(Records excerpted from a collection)
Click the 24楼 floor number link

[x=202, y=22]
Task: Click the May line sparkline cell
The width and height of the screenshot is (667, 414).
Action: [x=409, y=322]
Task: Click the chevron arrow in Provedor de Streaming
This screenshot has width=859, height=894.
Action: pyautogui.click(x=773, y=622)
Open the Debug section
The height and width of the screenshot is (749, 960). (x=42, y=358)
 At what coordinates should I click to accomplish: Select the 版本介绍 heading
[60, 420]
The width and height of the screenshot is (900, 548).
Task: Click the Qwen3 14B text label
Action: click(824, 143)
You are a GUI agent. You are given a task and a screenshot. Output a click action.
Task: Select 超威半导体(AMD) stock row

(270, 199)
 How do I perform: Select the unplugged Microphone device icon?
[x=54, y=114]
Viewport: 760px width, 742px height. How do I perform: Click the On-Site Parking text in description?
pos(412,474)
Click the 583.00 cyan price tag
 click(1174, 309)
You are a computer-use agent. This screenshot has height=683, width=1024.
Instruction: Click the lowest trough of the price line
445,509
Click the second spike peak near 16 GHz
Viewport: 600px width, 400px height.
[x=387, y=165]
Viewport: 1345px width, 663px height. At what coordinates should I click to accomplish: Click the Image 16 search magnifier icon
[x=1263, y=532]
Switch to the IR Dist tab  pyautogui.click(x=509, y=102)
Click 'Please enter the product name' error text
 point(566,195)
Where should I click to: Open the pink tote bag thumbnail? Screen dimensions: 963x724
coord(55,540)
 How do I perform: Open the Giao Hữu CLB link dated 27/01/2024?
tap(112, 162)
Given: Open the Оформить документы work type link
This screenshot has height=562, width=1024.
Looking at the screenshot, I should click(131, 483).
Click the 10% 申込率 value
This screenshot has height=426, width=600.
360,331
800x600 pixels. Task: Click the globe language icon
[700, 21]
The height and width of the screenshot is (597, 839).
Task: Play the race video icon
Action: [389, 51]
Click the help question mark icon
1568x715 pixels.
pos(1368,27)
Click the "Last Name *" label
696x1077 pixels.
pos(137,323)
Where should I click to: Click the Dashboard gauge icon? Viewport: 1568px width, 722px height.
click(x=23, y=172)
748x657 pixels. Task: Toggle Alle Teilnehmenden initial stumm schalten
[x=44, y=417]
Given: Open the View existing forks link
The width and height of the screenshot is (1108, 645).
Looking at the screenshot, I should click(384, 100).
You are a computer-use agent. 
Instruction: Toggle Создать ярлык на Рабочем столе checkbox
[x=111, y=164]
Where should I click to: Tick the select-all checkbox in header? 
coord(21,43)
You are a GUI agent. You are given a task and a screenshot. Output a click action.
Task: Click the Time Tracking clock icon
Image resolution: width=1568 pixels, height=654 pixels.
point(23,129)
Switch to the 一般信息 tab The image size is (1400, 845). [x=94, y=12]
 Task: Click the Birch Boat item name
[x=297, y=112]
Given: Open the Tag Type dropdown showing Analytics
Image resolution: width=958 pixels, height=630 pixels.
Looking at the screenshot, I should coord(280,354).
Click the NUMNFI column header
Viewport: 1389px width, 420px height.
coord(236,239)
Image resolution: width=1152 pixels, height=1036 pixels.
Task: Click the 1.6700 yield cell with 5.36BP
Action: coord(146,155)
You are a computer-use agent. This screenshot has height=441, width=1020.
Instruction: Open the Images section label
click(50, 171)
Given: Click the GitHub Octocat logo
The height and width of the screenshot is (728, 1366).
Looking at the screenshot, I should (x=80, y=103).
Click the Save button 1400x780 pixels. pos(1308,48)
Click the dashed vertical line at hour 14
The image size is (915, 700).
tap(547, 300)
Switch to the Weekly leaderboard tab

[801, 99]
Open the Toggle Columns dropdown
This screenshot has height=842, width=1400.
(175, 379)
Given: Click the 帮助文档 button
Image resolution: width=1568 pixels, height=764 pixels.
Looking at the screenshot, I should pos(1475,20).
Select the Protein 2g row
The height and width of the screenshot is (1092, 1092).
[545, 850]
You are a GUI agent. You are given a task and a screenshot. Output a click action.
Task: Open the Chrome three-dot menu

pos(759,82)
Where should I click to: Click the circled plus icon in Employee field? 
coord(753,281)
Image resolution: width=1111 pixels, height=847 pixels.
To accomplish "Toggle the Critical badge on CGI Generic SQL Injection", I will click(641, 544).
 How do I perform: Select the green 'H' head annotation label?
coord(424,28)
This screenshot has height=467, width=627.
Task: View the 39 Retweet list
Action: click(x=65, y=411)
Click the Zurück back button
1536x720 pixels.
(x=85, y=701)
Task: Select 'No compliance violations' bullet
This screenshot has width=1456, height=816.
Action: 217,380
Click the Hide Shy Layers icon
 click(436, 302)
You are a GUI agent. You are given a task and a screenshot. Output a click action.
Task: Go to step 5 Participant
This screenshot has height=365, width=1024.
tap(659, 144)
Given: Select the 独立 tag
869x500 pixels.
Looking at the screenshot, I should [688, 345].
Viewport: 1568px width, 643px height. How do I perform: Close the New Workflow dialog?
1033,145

§ What the exercise asks
Copy every line that appears above, with each word kept as it is.

§ Response
Click the 24楼 floor number link

[x=202, y=22]
Task: Click the May line sparkline cell
The width and height of the screenshot is (667, 414).
Action: [x=409, y=322]
Task: Click the chevron arrow in Provedor de Streaming
This screenshot has width=859, height=894.
Action: pyautogui.click(x=773, y=622)
Open the Debug section
The height and width of the screenshot is (749, 960). (x=42, y=358)
 At what coordinates should I click to accomplish: Select the 版本介绍 heading
[60, 420]
The width and height of the screenshot is (900, 548).
Task: Click the Qwen3 14B text label
Action: click(824, 143)
You are a GUI agent. You are given a task and a screenshot. Output a click action.
Task: Select 超威半导体(AMD) stock row

(270, 199)
 How do I perform: Select the unplugged Microphone device icon?
[x=54, y=114]
Viewport: 760px width, 742px height. How do I perform: Click the On-Site Parking text in description?
pos(412,474)
Click the 583.00 cyan price tag
 click(1174, 309)
You are a computer-use agent. This screenshot has height=683, width=1024.
Instruction: Click the lowest trough of the price line
445,509
Click the second spike peak near 16 GHz
Viewport: 600px width, 400px height.
[x=387, y=165]
Viewport: 1345px width, 663px height. At what coordinates should I click to accomplish: Click the Image 16 search magnifier icon
[x=1263, y=532]
Switch to the IR Dist tab  pyautogui.click(x=509, y=102)
Click 'Please enter the product name' error text
 point(566,195)
Where should I click to: Open the pink tote bag thumbnail? Screen dimensions: 963x724
coord(55,540)
 How do I perform: Open the Giao Hữu CLB link dated 27/01/2024?
tap(112, 162)
Given: Open the Оформить документы work type link
This screenshot has height=562, width=1024.
Looking at the screenshot, I should click(131, 483).
Click the 10% 申込率 value
This screenshot has height=426, width=600.
360,331
800x600 pixels. Task: Click the globe language icon
[700, 21]
The height and width of the screenshot is (597, 839).
Task: Play the race video icon
Action: [389, 51]
Click the help question mark icon
1568x715 pixels.
pos(1368,27)
Click the "Last Name *" label
696x1077 pixels.
pos(137,323)
Where should I click to: Click the Dashboard gauge icon? Viewport: 1568px width, 722px height.
click(x=23, y=172)
748x657 pixels. Task: Toggle Alle Teilnehmenden initial stumm schalten
[x=44, y=417]
Given: Open the View existing forks link
The width and height of the screenshot is (1108, 645).
Looking at the screenshot, I should click(384, 100).
You are a computer-use agent. 
Instruction: Toggle Создать ярлык на Рабочем столе checkbox
[x=111, y=164]
Where should I click to: Tick the select-all checkbox in header? 
coord(21,43)
You are a GUI agent. You are given a task and a screenshot. Output a click action.
Task: Click the Time Tracking clock icon
Image resolution: width=1568 pixels, height=654 pixels.
point(23,129)
Switch to the 一般信息 tab The image size is (1400, 845). [x=94, y=12]
 Task: Click the Birch Boat item name
[x=297, y=112]
Given: Open the Tag Type dropdown showing Analytics
Image resolution: width=958 pixels, height=630 pixels.
Looking at the screenshot, I should coord(280,354).
Click the NUMNFI column header
Viewport: 1389px width, 420px height.
coord(236,239)
Image resolution: width=1152 pixels, height=1036 pixels.
Task: Click the 1.6700 yield cell with 5.36BP
Action: coord(146,155)
You are a computer-use agent. This screenshot has height=441, width=1020.
Instruction: Open the Images section label
click(50, 171)
Given: Click the GitHub Octocat logo
The height and width of the screenshot is (728, 1366).
Looking at the screenshot, I should (x=80, y=103).
Click the Save button 1400x780 pixels. pos(1308,48)
Click the dashed vertical line at hour 14
The image size is (915, 700).
tap(547, 300)
Switch to the Weekly leaderboard tab

[801, 99]
Open the Toggle Columns dropdown
This screenshot has height=842, width=1400.
(175, 379)
Given: Click the 帮助文档 button
Image resolution: width=1568 pixels, height=764 pixels.
Looking at the screenshot, I should pos(1475,20).
Select the Protein 2g row
The height and width of the screenshot is (1092, 1092).
[545, 850]
You are a GUI agent. You are given a task and a screenshot. Output a click action.
Task: Open the Chrome three-dot menu

pos(759,82)
Where should I click to: Click the circled plus icon in Employee field? 
coord(753,281)
Image resolution: width=1111 pixels, height=847 pixels.
To accomplish "Toggle the Critical badge on CGI Generic SQL Injection", I will click(641, 544).
 How do I perform: Select the green 'H' head annotation label?
coord(424,28)
This screenshot has height=467, width=627.
Task: View the 39 Retweet list
Action: click(x=65, y=411)
Click the Zurück back button
1536x720 pixels.
(x=85, y=701)
Task: Select 'No compliance violations' bullet
This screenshot has width=1456, height=816.
Action: 217,380
Click the Hide Shy Layers icon
 click(436, 302)
You are a GUI agent. You are given a task and a screenshot. Output a click action.
Task: Go to step 5 Participant
This screenshot has height=365, width=1024.
tap(659, 144)
Given: Select the 独立 tag
869x500 pixels.
Looking at the screenshot, I should [688, 345].
Viewport: 1568px width, 643px height. How do I perform: Close the New Workflow dialog?
1033,145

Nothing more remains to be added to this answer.